1. I see the links in the category menu formatted as friendly URLs, but when I click them I get a 404 'page not found' error.

2. I have setup the SEO friendly URLs and set my custom 404 correctly, however I noticed that items from the 'front specials' and elsewhere still use the unfriendly parametrized URLs, and the Google Sitemap also does not produce friendly links. What's going on?

Answer

1. SEO friendly URLs are activated if you set the fakelinks config setting on (which is the default and will take effect if you install the 'pro' version). But you must also set the custom 404 page for the site to point to the 404.asp file on the root of your site. Most web hosts will either have a panel to let you do this to a site on shared hosting, or their tech support can set it up for you. To do it directly in IIS (if you have your own server), go to the site properties and then 'custom errors'. Scroll down to 404 and edit that entry.
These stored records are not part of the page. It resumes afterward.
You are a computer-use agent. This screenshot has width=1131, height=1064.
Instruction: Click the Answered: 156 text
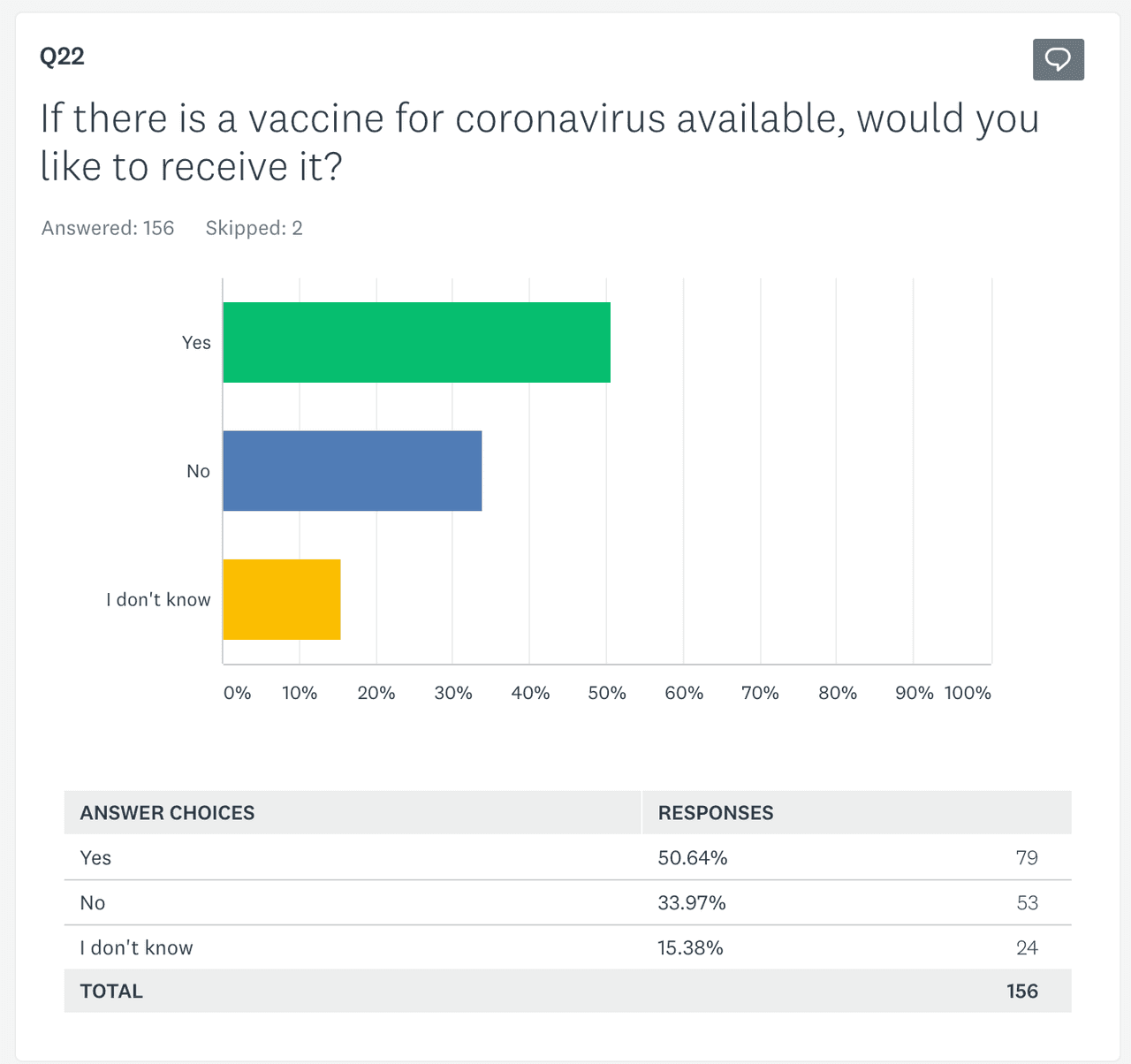(x=108, y=228)
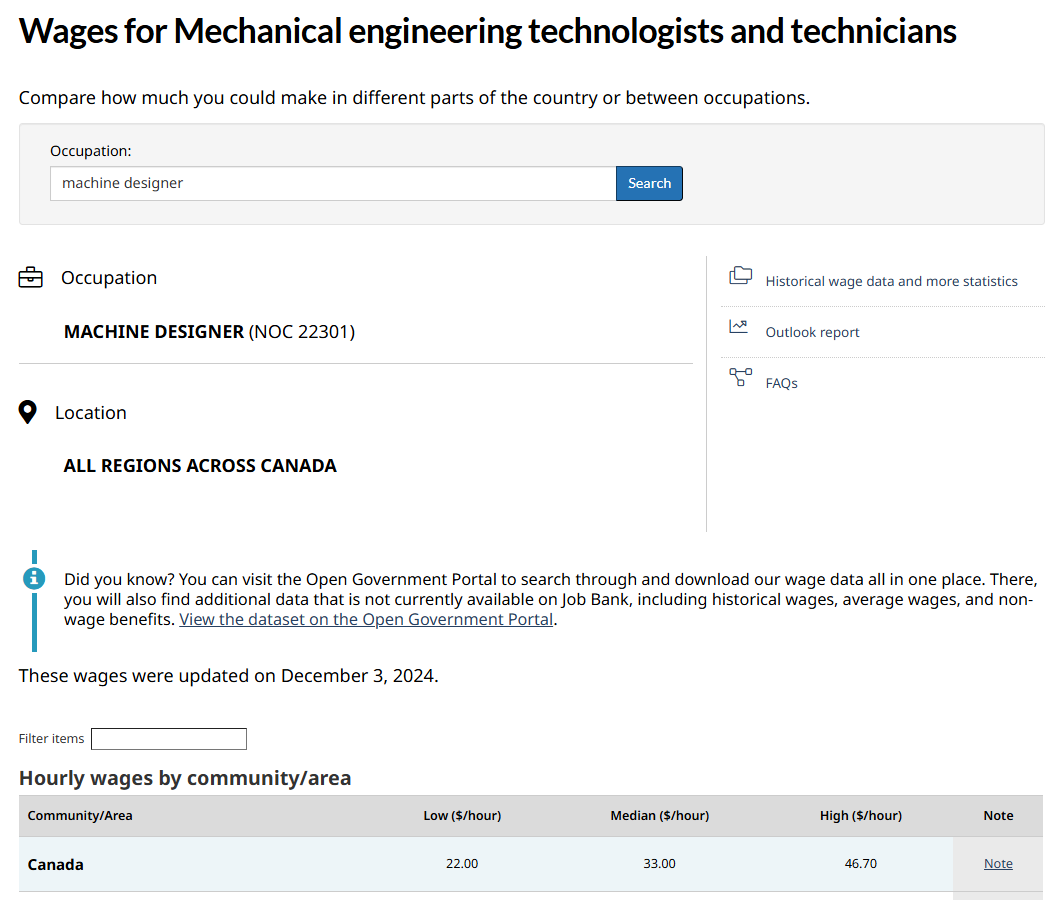Image resolution: width=1059 pixels, height=900 pixels.
Task: Click the Occupation search text field
Action: point(332,184)
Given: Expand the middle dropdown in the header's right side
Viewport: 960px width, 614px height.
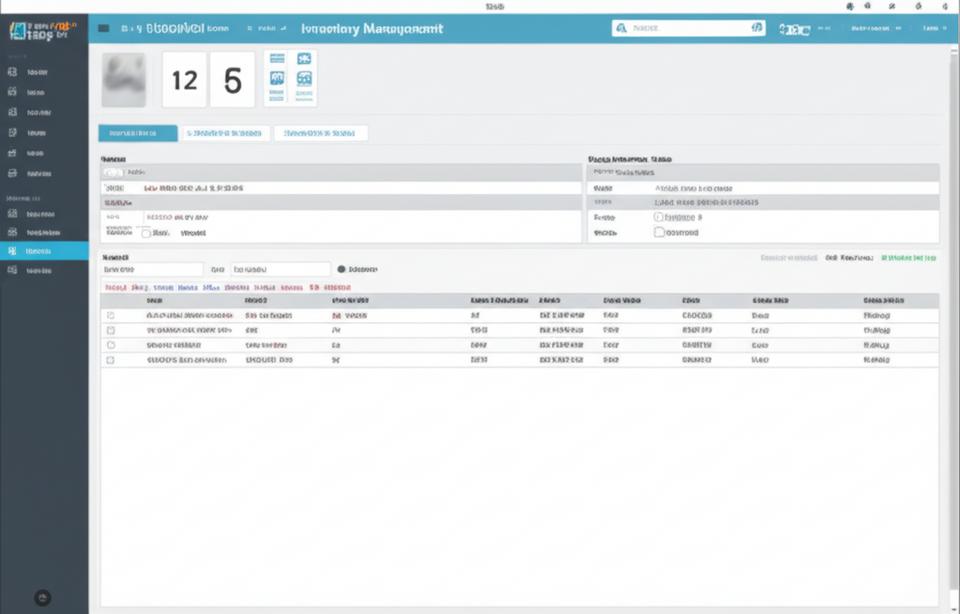Looking at the screenshot, I should pyautogui.click(x=875, y=29).
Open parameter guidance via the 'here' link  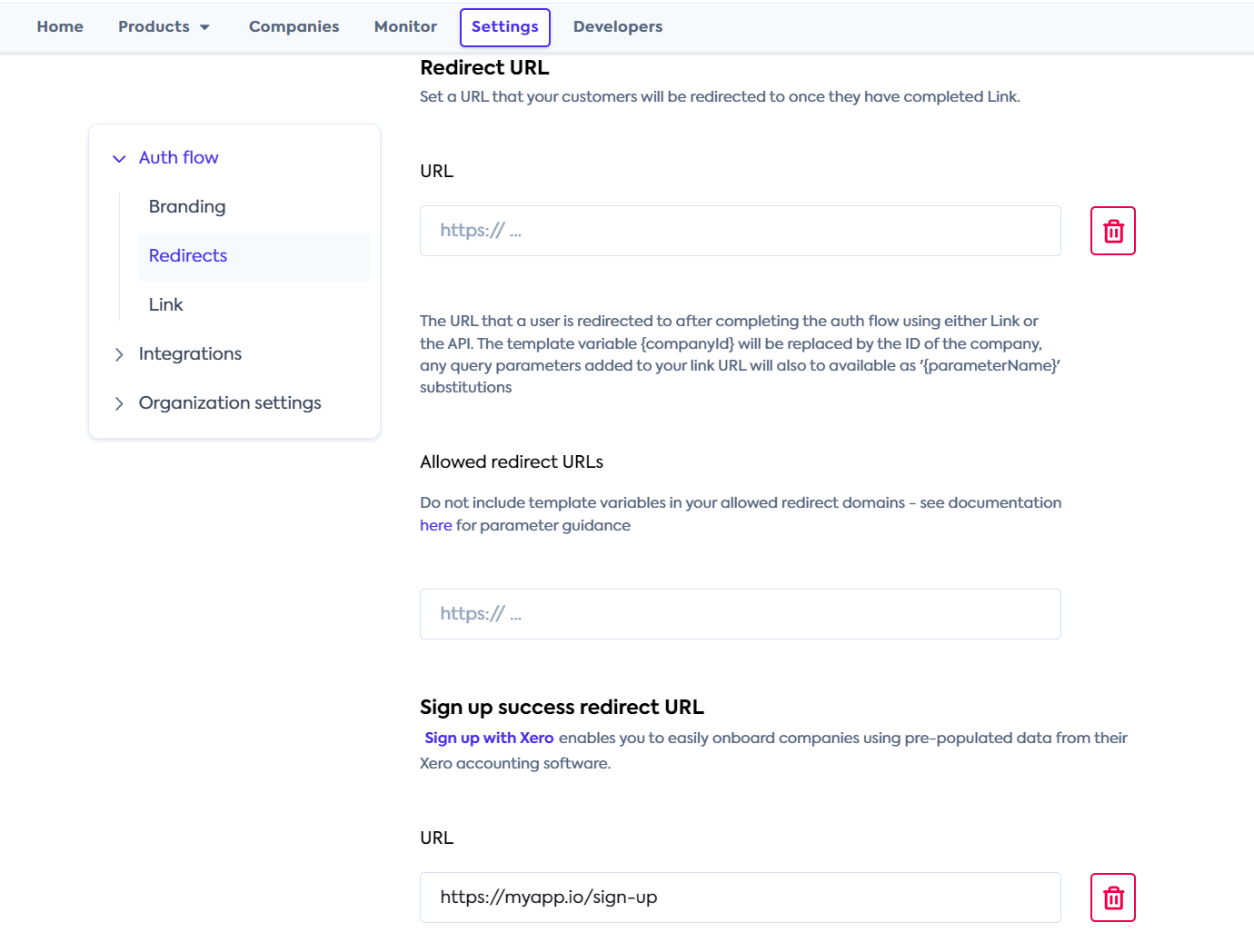point(435,525)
Set it to be type 'URL' and the value "/404.asp", then save the changes. If your store runs in a subfolder, e.g. "shop/", then this should be reflected in the path to the 404 you enter, e.g. "/shop/404.asp".

See the PDF manual for more information. If you cannot do this quickly, use the fakelinks config setting to turn the friendly URLs off until you can get the custom 404 set up.

2. The design of this feature is intended to give Google and other search engines at least one 'friendly' path to each category and product. It is *not* intended to completely remove parametrized URLs from every aspect of the store and replace them with friendly looking ones.

Think of it like this; instead of only unfriendly paths to products and categories, there are now both friendly and unfriendly ones. Google and other search engines can follow whichever ones they want.

If you believe that having the same page accessible by parametrized and friendly URLs will penalize you in Google because of it being considered as duplicate content (we've seen no evidence of this), then you can block indexing of the non-friendly pages with a robots.txt file

Disallow: /product.asp
Disallow: /prodtype.asp

Regarding Google Sitemaps, this is intended to tell Google where pages are so that it does not need to spider the site, following links from page to page to index the site. Since the SEO friendly URLs aim is to improve spidering, the parametrized URLs should not prevent Google indexing pages.

In short, the functionality is designed to allow Google and other search engines to index more completely and more quickly, not to remove parametrization from the store entirely.